Design of half-heusler thermoelectric compound TiFe0.5Ni0.5Sb with special quasi-random structure using 18-electron rule

Abstract The double half-Heusler compound TiFe0.5Ni0.5Sb with special quasi-random structure (SQS) has been modeled by using 18-electron rule, which can simulate the inevitable atomic occupation disorder between two sublattices. We studied the electronic structure and thermoelectric (TE) properties of this compound based on first-principle calculations and semi-classical Boltzmann transport theory. The calculated band structure indicates that this compound belongs to a nonmagnetic indirect band gap semiconductor with a band gap of 0.45 eV. The lattice thermal conductivity κ l at room temperature is 11.24 WK−1m−1, which was lower than 18.7 WK−1m−1 for the 18-electron TiCoSb, and decreases as the temperature increased. The reason is that the lattice vibration is enhanced while thermal conductivity is suppressed when the temperature rises.

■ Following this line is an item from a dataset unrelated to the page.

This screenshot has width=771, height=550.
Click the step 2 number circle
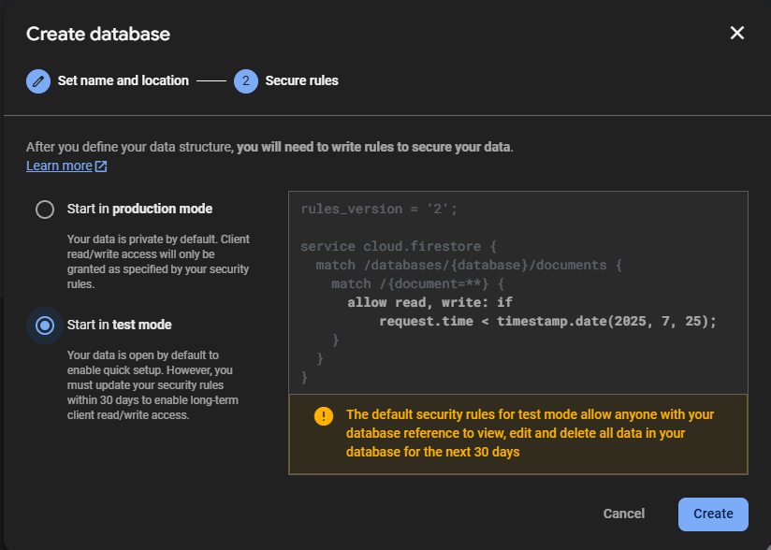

The dimensionless figure of merit ZT of p-type TiFe0.5Ni0.5Sb at 1390 K is evaluated to be 0.35, which is higher than 0.1 for its parent compound 17-electron TiFeSb. The theoretical prediction for TiFe0.5Ni0.5Sb can simulate corresponding experimental results because of the use of SQS and will increase the experimental research of other disordered alloys using 18-electron rule toward designing and improving TE performance.